Only some of the CORBAServices are implemented in OrbixWeb which is not in final release form. It provides facilities for locating and searching for objects and for adding services to the repository. It supports the _bind() and Orb_Init() services described in Section 3.2. Services can be located by enabling the ORB with the appropriate classpath. This classpath includes all services that we wish the ORB to automatically find and activate as well as other code that the ORB requires. By placing services within this classpath we do not have to explicitly register the service with the ORB. Services that exist outside of the ORB's classpath can be registered by using the putit command.
In Section 4 we describe combining CORBA communication
methods with Java RMI. This can be sucessfully performed using the OrbixWeb
implementation of CORBA and their IDL to Java compiler.
When an IDL specification is compiled into Java, several automatically
generated Java classes are created which perform the roles of interface
specification, method packing and unpacking and communication definition.
The programmer then has to write an implementation for the service and
compile it with the generated classes. To enable use of the service, the
programmer has to write a server class which instantiates a service. The
client, unless using DII or DSI, must create a reference to the server
implementation by interrogating the ORB and using the generated classes.
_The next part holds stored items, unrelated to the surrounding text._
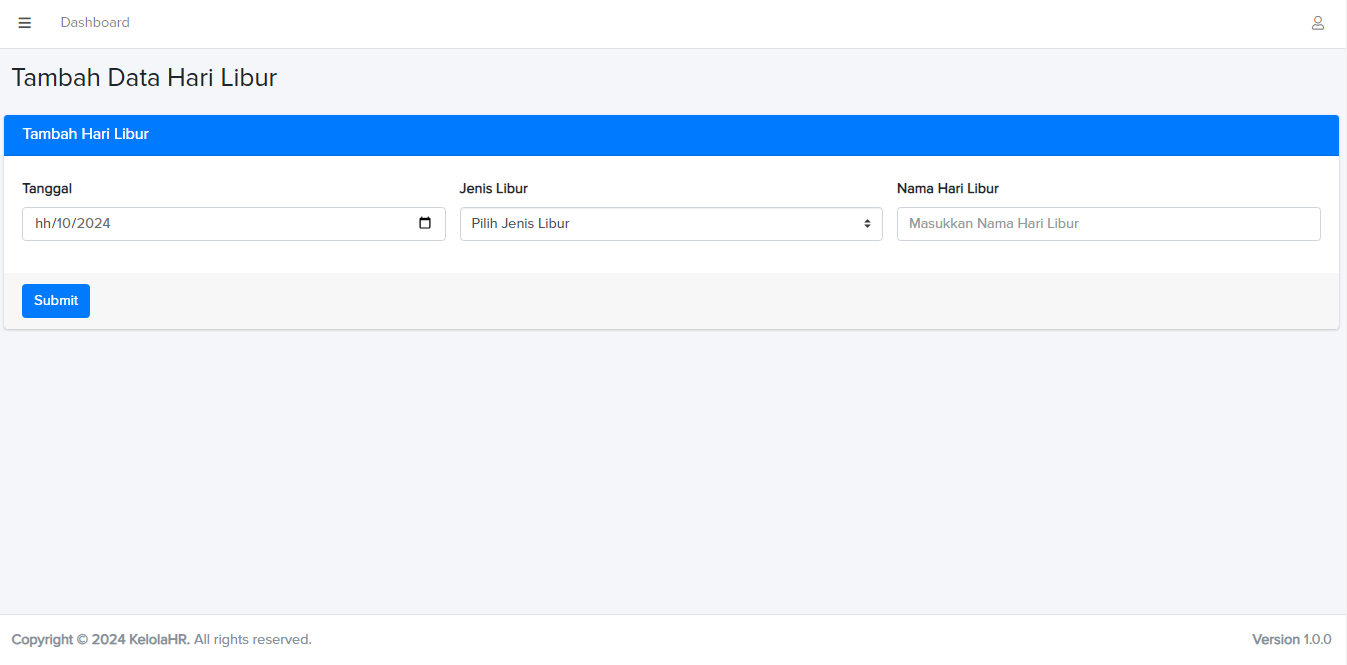Select the month "10" part of the date
Screen dimensions: 1347x665
pyautogui.click(x=65, y=224)
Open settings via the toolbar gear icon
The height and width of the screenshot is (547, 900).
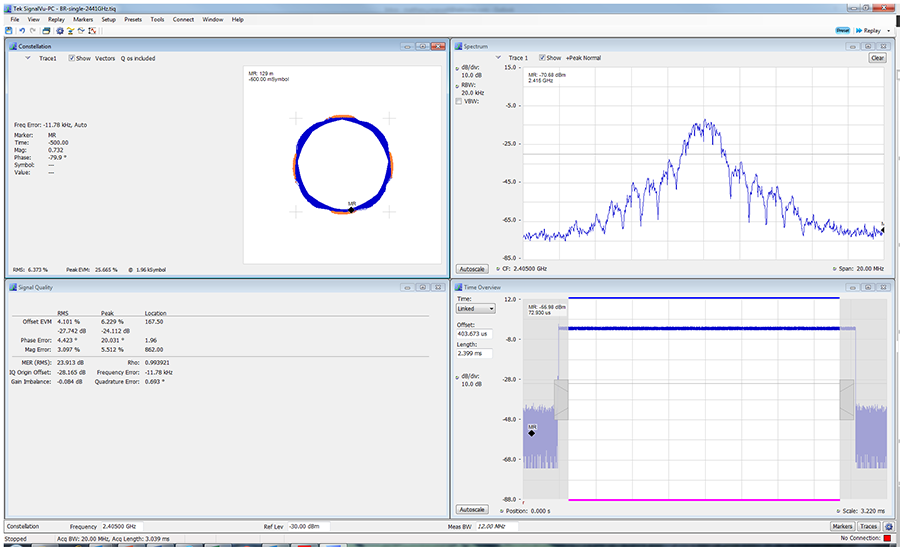(59, 31)

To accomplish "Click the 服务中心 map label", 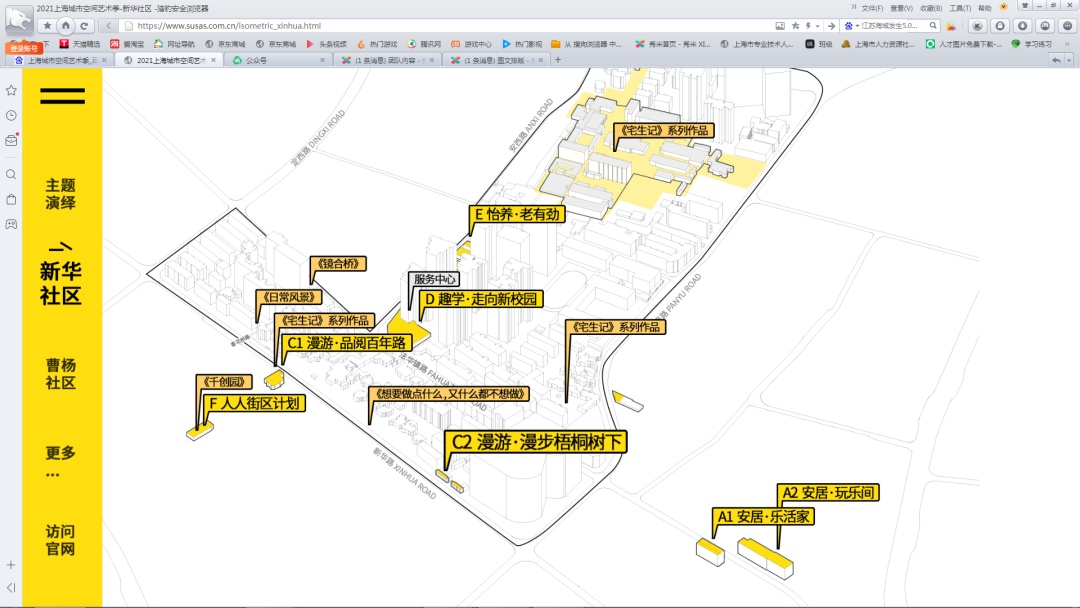I will (x=433, y=280).
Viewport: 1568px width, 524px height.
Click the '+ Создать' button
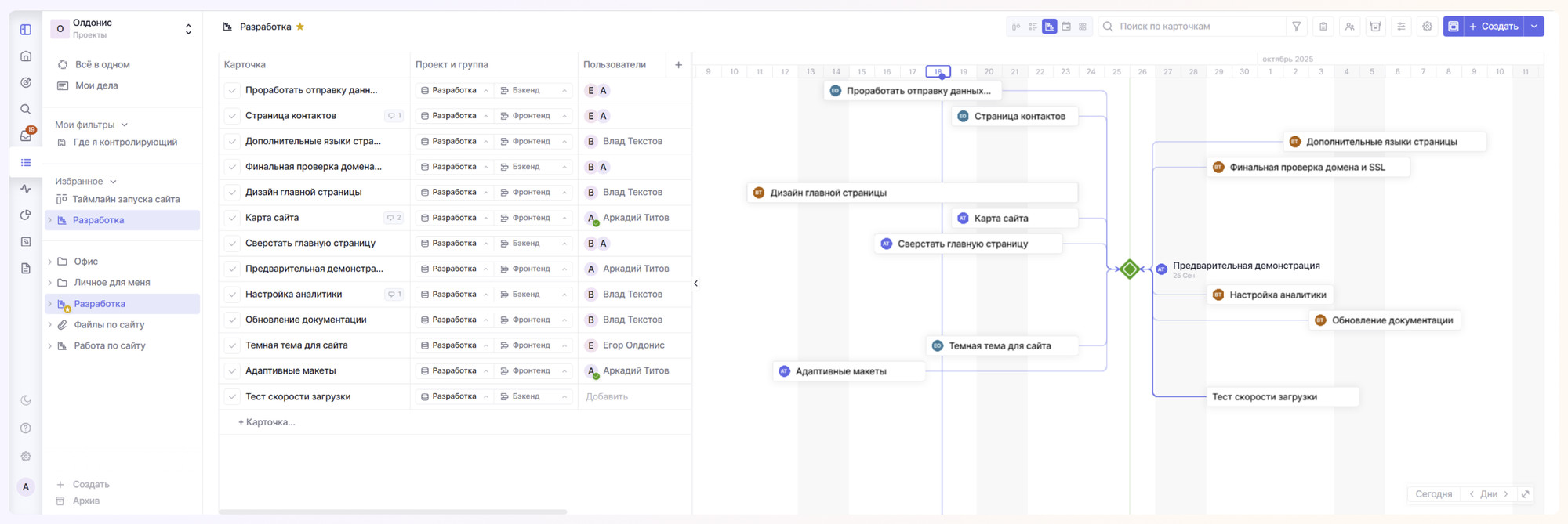(1494, 27)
The service will not actually start execution until the first client reference
is made.
Using Java RMI, the programmer has to write a Java interface which extends
java.rmi.Remote and throws the appropriate exceptions. An implementation
for the interface is then written and the class is compiled and registered
with the rmiregistry. A client can communicate with the service
by interogating the registry for a reference to the service. More information on
this can be found in [14].
CORBA can be used effectively to support a distributed
middleware system on a small scale. It is probably more useful as a service manager
on a node than as a distributed service manager. CORBA does provide some
facilities that could be useful in a distributed sense, such as being able to search for
certain types of services and dynamically altering the services on a particular node.
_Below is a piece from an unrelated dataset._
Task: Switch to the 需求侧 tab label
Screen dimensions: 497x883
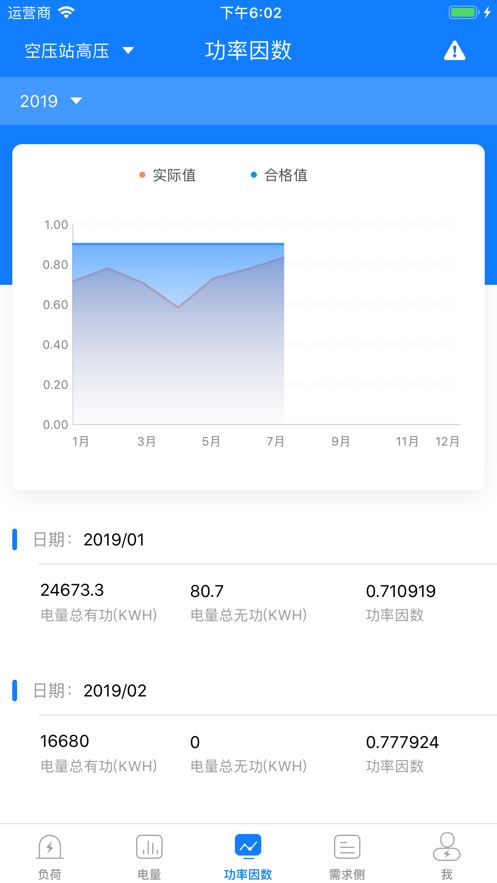Action: [347, 874]
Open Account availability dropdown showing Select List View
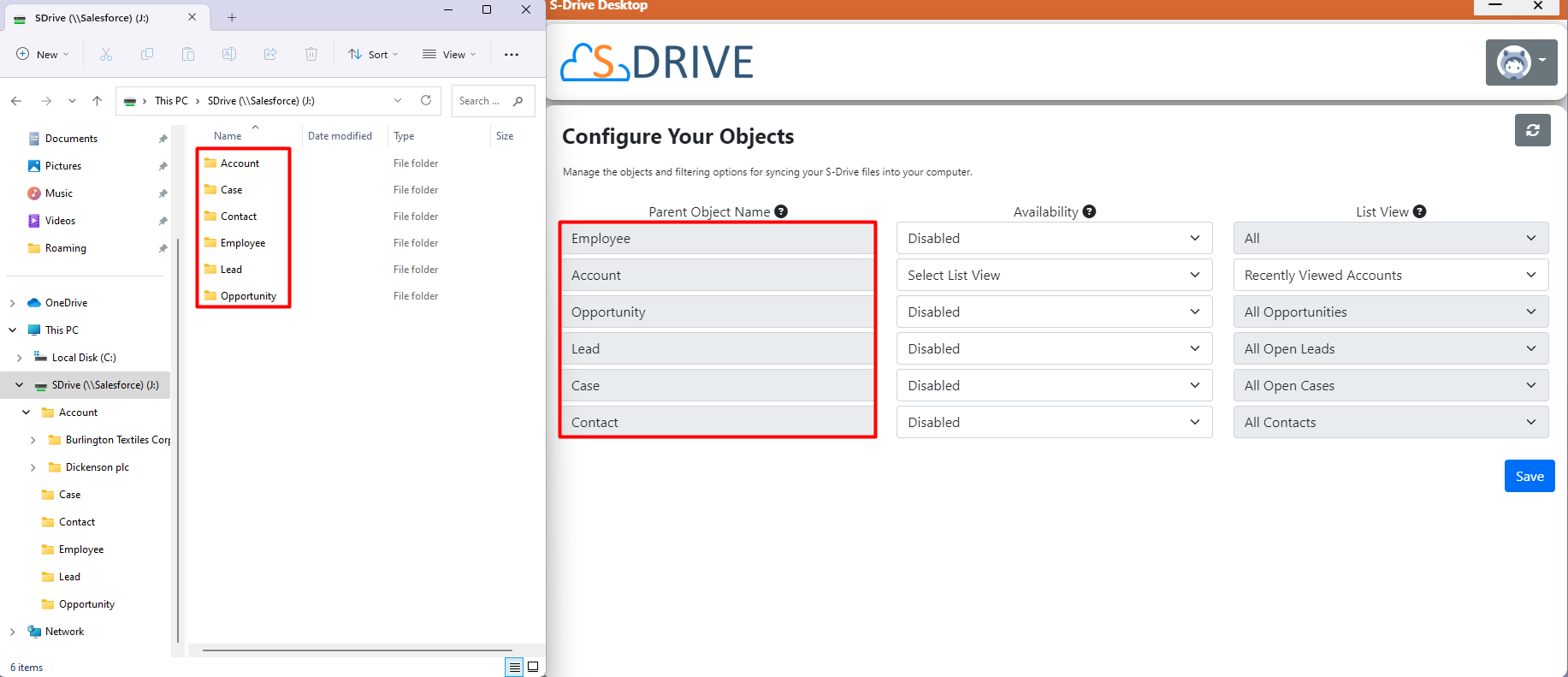The width and height of the screenshot is (1568, 677). pos(1054,275)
However, CORBA does not provide any means for locating ORBs or for searching a CORBA network
for services.
CORBA combined with Java may produce an environment where these issues can be
solved. We can use CORBA as a node manager and to handle service requests
and client queries whilst using locator services built using Java. Being
able to combine Java and CORBA easily is a requirement of such a system and
a requirement that we have shown to be fulfilled.
This work is being carried out as part of the Distributed High Performance Computing Infrastructure (DHPC-I) project of the Research Data Networks Cooperative Research Center (RDN CRC) and is managed under the On-Line Data Archives Program of the Advanced Computational Systems CRC. RDN and ACSys are established under the Australian Government's CRC Program.